Liar, I wanted to scream, but we didn’t have any time left. The footsteps were drawing closer. Still, I remained frozen to the spot, my gaze clinging to his face, his fragile complexion, his drawn posture. I wanted to stare at him just a little longer. I wanted the world to freeze.

“Xishi.Go.”

How ironic it was, that when we were apart, all I wished for was to be with him. Yet as soon as we were reunited, all we did was tell each other to leave.

“Go,” he said again. Pleaded. “Before you get caught. Run.”

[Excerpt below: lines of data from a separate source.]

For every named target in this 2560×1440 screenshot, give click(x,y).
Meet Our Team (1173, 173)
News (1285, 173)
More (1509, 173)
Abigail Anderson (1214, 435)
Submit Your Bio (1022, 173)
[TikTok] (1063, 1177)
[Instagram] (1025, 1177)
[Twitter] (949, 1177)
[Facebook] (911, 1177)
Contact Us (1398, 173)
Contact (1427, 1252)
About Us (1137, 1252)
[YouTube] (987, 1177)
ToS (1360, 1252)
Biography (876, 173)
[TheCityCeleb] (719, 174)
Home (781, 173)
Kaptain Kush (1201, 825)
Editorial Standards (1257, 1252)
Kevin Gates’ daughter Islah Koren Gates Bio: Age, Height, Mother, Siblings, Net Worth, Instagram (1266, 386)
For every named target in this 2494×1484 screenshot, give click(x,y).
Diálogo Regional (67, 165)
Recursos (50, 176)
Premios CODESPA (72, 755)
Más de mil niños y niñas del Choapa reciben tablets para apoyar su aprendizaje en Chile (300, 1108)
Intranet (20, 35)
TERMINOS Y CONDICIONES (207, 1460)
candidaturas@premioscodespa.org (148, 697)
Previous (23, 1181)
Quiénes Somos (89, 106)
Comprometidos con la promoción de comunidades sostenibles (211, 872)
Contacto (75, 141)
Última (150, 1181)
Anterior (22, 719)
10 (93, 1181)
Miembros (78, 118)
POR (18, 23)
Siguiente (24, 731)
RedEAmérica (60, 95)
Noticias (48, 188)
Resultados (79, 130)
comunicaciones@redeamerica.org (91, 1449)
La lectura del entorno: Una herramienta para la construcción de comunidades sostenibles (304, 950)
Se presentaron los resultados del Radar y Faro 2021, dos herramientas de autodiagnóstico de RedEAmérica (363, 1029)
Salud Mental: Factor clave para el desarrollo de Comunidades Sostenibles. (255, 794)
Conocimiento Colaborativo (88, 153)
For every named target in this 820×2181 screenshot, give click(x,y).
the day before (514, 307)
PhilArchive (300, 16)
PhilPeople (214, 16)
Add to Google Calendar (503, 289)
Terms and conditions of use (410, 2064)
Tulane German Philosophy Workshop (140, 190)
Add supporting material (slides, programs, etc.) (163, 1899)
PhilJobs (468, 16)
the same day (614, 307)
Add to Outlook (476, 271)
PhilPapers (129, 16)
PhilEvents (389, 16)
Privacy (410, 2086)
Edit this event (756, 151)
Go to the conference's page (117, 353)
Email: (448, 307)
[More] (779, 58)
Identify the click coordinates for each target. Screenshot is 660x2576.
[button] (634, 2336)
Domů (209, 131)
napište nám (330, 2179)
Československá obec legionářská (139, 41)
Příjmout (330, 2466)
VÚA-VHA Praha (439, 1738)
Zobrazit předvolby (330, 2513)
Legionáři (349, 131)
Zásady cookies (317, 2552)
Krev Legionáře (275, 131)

I ran without looking, without thinking. Tears stung my eyes, burned in the back of my throat, but I could not let them spill. Always those servants in the shadows, silently observing everything. I ran faster, my feet pelting the stone. My robes flowed loose behind me, tearing against the wind. Never before had I considered myself a violent person, but I wanted desperately to rip the world apart. To set fire to something, just for the perverse pleasure of watching it burn. The vermilion palace walls bled past my vision, every corridor and hall and footpath blurring together. It was all just amaze, I thought hysterically. A gilded prison. I would be doomed to wander this place forever and ever and ever, until my heart rotted in its depths. Still I ran onward, as if giving chase. I could see my future moving away from me, as distant as a star, my life caught in the tides of something so much greater than I was.